BD, like schizophrenia and other psychiatric disorders, is highly heritable but we've struggled to pinpoint exactly what genes are involved in causing it.
BD comes in two forms: Both are characterized by having bouts with depression but BDI includes mania (abnormally elevated mood or behaviors) and BDII includes hypomania (slightly less elevated, but still elevated, mood/energy).
But our inability to identify genetic causes in BD is pretty frustrating considering the number of people afflicted with the disorder and the fact that genetic tests, like high throughput whole genome sequencing, are now available at a reasonable cost.
Historically, the field of psychology has relied heavily on performing genome wide association studies (GWAS) in these individuals because this technology is cost effective, and after spending years trying to find a single gene cause for BD (and not finding many), it's been assumed that the disorder is polygenic.
Describing a disorder as polygenic just means that we think more than one gene is contributing to the development of the disorder.
This makes it significantly harder to understand the cause and how to treat it.
Psychiatry, and GWAS in general, also struggles with the fact that most studies on these disorders are performed in white Europeans so the contributions of genes in more diverse populations has been ignored.
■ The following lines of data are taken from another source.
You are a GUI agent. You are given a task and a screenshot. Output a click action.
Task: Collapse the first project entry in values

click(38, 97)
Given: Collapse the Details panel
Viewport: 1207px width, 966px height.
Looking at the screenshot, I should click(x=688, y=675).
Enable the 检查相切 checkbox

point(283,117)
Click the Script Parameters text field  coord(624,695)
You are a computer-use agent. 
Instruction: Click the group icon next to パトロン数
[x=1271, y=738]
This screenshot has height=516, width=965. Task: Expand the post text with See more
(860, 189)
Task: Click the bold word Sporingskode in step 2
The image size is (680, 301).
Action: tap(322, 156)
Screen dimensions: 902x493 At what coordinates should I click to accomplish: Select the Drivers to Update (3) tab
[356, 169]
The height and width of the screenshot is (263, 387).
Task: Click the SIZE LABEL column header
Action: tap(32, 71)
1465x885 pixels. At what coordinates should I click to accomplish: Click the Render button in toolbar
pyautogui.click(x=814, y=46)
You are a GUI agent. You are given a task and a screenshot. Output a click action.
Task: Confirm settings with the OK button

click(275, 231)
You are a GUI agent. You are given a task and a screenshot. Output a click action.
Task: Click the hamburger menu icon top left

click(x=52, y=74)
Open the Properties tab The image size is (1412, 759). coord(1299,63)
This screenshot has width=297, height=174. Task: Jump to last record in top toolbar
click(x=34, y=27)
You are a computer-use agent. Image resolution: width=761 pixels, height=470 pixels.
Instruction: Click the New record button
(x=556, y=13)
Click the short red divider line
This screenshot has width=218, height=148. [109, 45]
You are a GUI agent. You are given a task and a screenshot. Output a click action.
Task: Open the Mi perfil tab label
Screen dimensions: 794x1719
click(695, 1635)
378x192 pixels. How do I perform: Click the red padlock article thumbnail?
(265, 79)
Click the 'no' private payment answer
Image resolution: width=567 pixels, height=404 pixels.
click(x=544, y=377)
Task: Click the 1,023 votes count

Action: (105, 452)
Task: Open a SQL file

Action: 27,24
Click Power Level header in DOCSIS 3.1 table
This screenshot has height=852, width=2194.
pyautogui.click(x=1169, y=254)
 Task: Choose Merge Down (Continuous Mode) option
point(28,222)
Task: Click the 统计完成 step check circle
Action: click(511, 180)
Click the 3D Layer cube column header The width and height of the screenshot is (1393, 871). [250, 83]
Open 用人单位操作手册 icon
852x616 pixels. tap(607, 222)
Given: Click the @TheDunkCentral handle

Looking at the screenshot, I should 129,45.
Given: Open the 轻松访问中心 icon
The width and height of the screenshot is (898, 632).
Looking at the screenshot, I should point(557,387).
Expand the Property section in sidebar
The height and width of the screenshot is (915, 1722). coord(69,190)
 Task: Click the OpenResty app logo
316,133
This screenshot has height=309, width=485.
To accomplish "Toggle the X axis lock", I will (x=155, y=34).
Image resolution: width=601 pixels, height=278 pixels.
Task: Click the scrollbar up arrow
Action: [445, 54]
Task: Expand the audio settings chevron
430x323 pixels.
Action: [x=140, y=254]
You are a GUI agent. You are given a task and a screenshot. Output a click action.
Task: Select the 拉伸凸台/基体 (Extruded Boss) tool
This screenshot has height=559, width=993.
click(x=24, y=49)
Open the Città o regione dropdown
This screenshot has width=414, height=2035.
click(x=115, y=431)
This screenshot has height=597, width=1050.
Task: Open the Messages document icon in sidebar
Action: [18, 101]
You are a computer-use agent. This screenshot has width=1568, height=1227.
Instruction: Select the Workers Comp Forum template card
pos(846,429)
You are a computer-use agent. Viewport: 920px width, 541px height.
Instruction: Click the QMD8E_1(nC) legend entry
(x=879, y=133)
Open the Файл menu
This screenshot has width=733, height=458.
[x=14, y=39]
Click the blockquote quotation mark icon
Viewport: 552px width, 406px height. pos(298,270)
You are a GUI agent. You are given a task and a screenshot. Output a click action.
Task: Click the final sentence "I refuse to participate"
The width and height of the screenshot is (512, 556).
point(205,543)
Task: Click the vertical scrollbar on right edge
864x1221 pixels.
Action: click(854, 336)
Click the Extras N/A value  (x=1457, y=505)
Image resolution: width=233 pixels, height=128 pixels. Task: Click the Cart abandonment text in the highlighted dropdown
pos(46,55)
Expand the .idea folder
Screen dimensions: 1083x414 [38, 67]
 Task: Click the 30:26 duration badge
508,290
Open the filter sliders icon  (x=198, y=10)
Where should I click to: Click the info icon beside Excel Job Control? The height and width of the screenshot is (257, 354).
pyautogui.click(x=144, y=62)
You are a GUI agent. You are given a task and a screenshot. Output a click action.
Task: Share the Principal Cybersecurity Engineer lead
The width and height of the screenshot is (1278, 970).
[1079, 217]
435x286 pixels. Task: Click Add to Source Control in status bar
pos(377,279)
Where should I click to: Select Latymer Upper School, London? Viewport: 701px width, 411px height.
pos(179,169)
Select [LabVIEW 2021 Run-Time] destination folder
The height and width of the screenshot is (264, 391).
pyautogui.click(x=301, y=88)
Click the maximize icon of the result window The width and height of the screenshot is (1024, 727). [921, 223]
This potentially has made us miss important contributors and pathways involved in the development of BD.
However, a recent meta analysis of 158,036 individuals with BD and 2,796,499 controls across European, East Asian, African American and Latino ancestries has found 298 new genetic loci linked to BD.
In the figure above, a gene set enrichment analysis was performed and correlated with a recent single-cell RNAseq dataset to determine which neuronal subtypes are most likely to be affected in BD (gray, not associated, orange to red, associated).
The clustering of the data indicate that synaptic neurons, prefrontal cortex and hippocampal interneurons, and hippocampal pyramidal neurons could be important for the development and progression of BD.
In addition to the neuronal cell type association data, they found 36 new genes associated with BD and a drug targeting analysis indicated that at least 16 of them could be good candidates for small molecule therapy.
This study identifies new genetic and neurobiological mechanisms underlying BD which could be used in the development of new treatments or therapies.
However, because this was a meta analysis of SNP based GWAS datasets, there's likely other (rarer or ancestry specific) associations that would be found using more comprehensive genomic methods.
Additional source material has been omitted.